La decisión de Renata Ghilotti de conformar su propio bloque en el Concejo y abandonar a Roy López Molina configuró un nuevo mapa del macrismo provincial, con tres sectores internos.
Dos de esos espacios están consolidados y son irreconciliables entre sí, y reconocen como sus referentes al diputado nacional Federico Angelini y al concejal rosarino Roy López Molina. A este escenario hay que sumar ahora a Unión Republicana, que lidera Ghilotti y que busca diferenciarse, al menos desde lo discursivo, de los dos grandes alineamientos partidarios.
Tras la confirmación de que el bloque pierde a uno de sus integrantes, la primera reacción del sector de López Molina fue asegurar que darán pelea el año próximo. “Nuestro proyecto es competir con Angelini en las elecciones de 2021”, dijeron en estricto off.
En el Concejo de Rosario la división interna ya había quedado expuesta el año pasado. Con Angelini se encolumnan los cuatro ediles de Juntos por el Cambio (Alejandro Rosselló, Ana Martínez, Germana Figueroa Casas y Carlos Cardozo) y el bloque unipersonal de Daniela León (Unión Cívica Radical/Juntos por el Cambio).
Roy López Molina es el presidente del bloque Cambiemos, que tras perder a Ghilotti tiene como único soldado a Agapito Blanco. También juega ahí Marcelo Megna, aunque lo hace desde su propio bloque (Unión Cívica Radical).
La jugada de Ghilotti con Unión Republicana tiene varios objetivos. El inmediato es buscar mayor visibilidad desde su bloque unipersonal, algo que dentro de Cambiemos se le dificultó bastante conseguir. Y en 2021, cuando termine su mandato en el Concejo, se presentará a la reelección. Para lograrlo tiene un solo camino: diferenciarse de Angelini y López Molina.

Sorpresa y satisfacción
Las miradas sobre la jugada política de Ghilotti tienen el tamiz del sector interno del que provengan.

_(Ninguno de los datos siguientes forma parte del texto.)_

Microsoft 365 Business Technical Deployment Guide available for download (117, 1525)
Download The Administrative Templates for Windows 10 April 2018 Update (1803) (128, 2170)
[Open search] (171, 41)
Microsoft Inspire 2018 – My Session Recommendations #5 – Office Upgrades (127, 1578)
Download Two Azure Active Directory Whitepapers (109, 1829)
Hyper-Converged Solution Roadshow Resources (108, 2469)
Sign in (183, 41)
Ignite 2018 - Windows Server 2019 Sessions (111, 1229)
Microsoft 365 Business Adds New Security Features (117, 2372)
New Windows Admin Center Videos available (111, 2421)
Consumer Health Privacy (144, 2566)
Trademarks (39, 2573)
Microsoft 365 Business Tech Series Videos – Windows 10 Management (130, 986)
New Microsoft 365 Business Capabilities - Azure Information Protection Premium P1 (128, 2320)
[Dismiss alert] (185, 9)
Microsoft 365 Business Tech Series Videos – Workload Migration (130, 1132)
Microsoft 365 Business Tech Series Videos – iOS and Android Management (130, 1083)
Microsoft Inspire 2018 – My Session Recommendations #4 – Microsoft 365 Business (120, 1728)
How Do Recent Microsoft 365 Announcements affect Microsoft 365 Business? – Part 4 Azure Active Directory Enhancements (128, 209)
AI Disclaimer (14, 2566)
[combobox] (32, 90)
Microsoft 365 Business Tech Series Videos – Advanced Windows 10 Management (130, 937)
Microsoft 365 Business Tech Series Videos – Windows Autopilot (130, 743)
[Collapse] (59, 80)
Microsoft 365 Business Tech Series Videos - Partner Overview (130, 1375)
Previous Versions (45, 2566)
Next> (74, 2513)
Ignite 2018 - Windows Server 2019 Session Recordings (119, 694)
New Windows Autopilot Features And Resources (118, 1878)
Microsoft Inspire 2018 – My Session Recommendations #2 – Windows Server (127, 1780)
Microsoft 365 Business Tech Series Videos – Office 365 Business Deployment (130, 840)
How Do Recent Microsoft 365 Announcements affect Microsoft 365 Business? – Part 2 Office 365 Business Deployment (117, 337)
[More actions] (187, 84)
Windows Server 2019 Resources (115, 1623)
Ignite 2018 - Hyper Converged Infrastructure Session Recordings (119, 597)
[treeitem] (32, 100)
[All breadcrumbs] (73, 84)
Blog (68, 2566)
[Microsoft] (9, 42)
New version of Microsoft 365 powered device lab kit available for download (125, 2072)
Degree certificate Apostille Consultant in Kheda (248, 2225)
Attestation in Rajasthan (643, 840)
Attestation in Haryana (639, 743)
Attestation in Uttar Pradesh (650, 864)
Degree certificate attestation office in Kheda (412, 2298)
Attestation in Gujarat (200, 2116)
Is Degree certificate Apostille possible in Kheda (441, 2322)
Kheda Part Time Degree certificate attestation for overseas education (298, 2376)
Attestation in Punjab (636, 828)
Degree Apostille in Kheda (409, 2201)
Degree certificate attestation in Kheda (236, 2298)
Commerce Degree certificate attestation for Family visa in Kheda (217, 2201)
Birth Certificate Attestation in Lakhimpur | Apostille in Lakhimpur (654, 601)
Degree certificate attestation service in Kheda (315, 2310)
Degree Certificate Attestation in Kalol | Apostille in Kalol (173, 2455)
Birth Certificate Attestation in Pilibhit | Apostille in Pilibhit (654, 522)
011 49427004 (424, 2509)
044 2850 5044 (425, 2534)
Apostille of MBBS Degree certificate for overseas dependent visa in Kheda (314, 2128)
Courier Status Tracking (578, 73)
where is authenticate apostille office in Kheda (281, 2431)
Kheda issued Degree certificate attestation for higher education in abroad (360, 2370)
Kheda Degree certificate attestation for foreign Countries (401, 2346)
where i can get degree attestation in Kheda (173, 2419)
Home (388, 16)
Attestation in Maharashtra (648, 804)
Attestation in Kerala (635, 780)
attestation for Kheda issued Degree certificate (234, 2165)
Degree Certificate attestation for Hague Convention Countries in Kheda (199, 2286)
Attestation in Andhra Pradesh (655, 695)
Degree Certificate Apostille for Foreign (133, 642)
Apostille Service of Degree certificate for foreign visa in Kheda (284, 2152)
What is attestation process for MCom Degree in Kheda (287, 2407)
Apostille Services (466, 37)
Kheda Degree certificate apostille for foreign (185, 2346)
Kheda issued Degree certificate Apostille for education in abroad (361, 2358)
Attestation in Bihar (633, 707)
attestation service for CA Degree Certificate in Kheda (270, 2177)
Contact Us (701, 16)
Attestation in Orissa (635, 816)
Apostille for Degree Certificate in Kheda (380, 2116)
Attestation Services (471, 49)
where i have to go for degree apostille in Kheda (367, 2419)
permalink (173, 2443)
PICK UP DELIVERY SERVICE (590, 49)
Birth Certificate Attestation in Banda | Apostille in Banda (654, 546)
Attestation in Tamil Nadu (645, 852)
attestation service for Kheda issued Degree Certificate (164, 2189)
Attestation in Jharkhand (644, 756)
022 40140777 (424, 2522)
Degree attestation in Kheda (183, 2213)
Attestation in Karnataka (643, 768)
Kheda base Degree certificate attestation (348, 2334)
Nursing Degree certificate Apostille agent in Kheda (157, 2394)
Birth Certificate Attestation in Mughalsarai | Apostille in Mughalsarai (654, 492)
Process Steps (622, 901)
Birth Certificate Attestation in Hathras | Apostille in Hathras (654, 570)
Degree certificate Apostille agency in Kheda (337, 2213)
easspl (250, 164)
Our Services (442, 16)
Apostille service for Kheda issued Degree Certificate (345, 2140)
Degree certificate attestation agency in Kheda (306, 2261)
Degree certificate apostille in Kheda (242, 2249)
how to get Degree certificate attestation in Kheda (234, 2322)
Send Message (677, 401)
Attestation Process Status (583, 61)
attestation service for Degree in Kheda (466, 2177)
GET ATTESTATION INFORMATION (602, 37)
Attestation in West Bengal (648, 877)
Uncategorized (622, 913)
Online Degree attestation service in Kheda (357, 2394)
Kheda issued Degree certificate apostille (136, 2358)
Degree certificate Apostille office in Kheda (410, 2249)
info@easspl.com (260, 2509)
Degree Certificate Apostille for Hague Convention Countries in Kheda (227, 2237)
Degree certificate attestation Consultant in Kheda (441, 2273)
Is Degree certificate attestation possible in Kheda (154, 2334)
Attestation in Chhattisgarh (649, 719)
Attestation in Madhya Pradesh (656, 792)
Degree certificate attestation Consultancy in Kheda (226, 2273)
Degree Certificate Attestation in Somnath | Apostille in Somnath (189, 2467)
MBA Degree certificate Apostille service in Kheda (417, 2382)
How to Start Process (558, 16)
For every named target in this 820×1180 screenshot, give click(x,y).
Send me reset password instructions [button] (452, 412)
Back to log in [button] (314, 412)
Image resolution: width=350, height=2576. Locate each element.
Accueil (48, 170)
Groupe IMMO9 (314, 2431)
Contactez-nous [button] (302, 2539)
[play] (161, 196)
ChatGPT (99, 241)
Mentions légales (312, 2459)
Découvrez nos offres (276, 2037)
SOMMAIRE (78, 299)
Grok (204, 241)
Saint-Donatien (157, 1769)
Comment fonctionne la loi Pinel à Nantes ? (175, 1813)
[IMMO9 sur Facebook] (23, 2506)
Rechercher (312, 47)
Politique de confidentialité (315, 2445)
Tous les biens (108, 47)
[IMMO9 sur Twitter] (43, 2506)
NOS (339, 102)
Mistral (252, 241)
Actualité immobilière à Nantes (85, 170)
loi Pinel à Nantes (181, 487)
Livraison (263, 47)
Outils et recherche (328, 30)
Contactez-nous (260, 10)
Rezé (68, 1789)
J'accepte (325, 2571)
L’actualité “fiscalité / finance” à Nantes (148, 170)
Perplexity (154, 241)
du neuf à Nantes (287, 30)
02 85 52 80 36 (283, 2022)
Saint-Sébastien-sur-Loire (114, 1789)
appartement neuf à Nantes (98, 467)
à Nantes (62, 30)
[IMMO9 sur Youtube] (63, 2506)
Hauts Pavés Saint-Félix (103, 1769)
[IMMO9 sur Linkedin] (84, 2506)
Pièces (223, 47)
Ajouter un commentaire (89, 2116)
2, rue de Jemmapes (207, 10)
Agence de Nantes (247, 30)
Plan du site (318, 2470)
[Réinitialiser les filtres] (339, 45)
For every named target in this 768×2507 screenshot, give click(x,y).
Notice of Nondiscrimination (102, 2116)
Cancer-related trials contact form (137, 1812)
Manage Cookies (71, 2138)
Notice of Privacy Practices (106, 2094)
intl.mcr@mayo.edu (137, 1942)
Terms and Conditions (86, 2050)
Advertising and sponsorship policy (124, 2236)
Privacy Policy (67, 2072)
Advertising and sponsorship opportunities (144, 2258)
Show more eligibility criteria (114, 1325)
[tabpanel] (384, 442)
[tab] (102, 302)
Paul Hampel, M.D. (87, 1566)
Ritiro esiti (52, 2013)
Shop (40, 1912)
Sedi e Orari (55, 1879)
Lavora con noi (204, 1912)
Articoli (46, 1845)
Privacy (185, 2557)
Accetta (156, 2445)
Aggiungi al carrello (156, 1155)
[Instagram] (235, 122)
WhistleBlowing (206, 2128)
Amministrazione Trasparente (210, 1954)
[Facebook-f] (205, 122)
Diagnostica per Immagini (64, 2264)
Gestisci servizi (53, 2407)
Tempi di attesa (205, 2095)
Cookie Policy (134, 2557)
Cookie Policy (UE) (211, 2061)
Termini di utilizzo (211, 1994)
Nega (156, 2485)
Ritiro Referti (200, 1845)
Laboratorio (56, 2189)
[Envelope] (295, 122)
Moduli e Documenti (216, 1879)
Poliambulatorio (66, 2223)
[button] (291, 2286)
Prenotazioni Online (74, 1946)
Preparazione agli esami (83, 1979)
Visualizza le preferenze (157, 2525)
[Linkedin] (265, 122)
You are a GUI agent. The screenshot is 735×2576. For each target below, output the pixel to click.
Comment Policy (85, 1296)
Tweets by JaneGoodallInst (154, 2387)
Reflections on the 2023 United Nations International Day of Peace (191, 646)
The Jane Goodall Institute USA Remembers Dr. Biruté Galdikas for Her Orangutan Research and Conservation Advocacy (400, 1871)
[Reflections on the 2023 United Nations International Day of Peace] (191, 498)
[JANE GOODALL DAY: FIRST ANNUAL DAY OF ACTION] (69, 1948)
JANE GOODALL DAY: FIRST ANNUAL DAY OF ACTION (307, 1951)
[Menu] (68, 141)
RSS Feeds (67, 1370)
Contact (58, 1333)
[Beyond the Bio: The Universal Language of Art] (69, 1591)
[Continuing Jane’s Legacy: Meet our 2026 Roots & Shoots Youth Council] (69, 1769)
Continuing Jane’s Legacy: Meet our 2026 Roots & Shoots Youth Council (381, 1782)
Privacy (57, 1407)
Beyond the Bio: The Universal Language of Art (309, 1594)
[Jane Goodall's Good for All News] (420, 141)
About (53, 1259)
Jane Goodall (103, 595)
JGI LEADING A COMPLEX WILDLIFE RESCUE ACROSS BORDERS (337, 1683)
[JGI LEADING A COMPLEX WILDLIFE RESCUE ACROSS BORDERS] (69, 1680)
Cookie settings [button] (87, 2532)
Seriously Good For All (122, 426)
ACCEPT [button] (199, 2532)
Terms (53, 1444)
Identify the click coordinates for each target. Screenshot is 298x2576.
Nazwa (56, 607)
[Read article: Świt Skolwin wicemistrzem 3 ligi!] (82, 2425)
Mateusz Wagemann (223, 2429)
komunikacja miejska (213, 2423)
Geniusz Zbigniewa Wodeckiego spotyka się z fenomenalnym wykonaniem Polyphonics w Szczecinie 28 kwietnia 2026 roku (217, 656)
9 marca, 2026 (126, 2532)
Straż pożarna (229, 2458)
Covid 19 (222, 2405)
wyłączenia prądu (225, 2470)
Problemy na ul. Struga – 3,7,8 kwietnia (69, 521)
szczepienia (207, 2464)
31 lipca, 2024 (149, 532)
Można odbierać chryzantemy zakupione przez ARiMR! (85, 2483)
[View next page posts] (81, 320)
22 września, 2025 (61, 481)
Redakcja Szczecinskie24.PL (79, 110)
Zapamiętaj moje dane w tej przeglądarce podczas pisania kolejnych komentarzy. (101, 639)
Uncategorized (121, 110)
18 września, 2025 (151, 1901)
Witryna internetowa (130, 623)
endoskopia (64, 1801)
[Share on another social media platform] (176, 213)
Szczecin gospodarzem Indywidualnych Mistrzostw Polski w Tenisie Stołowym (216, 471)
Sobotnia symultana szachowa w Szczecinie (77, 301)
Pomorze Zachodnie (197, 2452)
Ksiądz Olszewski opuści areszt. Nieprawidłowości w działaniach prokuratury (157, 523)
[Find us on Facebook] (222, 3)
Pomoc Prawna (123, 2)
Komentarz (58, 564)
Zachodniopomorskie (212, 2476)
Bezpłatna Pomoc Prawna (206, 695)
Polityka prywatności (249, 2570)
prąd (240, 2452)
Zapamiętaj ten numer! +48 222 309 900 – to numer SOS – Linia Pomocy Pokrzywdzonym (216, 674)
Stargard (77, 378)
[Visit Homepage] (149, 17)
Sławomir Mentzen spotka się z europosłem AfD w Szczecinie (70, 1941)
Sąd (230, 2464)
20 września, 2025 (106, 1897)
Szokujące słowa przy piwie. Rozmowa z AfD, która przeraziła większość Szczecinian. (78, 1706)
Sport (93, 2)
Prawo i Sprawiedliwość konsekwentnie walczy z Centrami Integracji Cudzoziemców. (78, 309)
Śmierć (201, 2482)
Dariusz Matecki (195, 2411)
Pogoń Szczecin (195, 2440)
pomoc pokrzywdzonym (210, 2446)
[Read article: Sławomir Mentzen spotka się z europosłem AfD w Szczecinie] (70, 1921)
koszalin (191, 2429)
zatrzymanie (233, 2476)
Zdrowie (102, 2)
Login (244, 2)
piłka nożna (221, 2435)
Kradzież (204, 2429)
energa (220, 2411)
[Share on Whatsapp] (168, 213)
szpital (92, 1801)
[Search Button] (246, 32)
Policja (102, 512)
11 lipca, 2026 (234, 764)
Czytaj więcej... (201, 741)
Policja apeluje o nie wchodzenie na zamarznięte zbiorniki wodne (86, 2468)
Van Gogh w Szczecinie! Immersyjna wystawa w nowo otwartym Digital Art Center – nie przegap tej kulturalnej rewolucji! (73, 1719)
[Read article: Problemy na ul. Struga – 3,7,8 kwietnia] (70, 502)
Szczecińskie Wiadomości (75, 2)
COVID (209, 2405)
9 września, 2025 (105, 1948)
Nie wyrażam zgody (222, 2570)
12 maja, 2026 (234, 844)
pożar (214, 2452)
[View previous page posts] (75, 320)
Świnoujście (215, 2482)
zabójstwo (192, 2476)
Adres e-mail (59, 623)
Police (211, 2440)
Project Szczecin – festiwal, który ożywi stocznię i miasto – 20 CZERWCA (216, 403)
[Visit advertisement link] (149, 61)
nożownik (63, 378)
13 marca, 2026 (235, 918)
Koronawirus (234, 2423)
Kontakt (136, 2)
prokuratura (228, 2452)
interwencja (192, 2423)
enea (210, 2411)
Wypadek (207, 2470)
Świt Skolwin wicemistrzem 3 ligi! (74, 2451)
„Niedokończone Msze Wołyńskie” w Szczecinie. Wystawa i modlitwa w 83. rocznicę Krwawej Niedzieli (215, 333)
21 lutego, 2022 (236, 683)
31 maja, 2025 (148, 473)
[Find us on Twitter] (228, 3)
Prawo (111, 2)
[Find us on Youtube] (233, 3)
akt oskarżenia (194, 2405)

“Es la decisión de una concejala que no se sentía cómoda ideológicamente trabajando con sectores con los que no tiene nada que ver”, aseguró Alejandro Rosselló, presidente del bloque Juntos por el Cambio. En idéntico sentido se pronunció el diputado Angelini: “Es insostenible decir que sos de Juntos por el Cambio y tener un acuerdo con La Cámpora”.
Cerca de Roy admiten sorpresa por la decisión de Ghilotti pero niegan que esto lo debilite. “No nos detenemos en un concejal, debemos tener una mirada más amplia. Si nos paramos fuera del Concejo, en un año nosotros crecimos de manera exponencial”, repiten convencidos.
En la vereda de enfrente, en cambio, creen que a López Molina le esperan días turbulentos en el Concejo. “Ciudad Futura no se va a bancar apoyarlo de nuevo para la vicepresidencia en la previa de un año electoral”, vaticinan.
Los propios protagonistas de la interna local traen a escena la pelea de fondo del PRO. La que tiene de un lado al ala dura, con Mauricio Macri y Patricia Bullrich como referentes, y del otro al sector más proclive al diálogo con el gobierno y que se referencia en Horacio Rodríguez Larreta.
Angelini y los suyos están alineados con Macri. López Molina apuesta por Rodríguez Larreta. Ghilotti está encolumnada con Macri pero reconoce al jefe de Gobierno porteño como “un gran dirigente” que puede ser candidato a presidente en 2023. Desde Unión Republicana, de todos modos, relativizan esos alineamientos. “Angelini juega en todas las mesas y Roy ni siquiera es parte de la conducción del PRO, es un afiliado más”, repiten.
La aparición de Unión Republicana no incidirá en el acuerdo político sellado en el Concejo por el Frente Progresista, Cambiemos, La Cámpora y Ciudad Futura, que incluye reparto de cargos en el cuerpo y en las comisiones. En ese esquema de poder, donde la mayoría de los concejales parece estar a gusto, nada cambiará.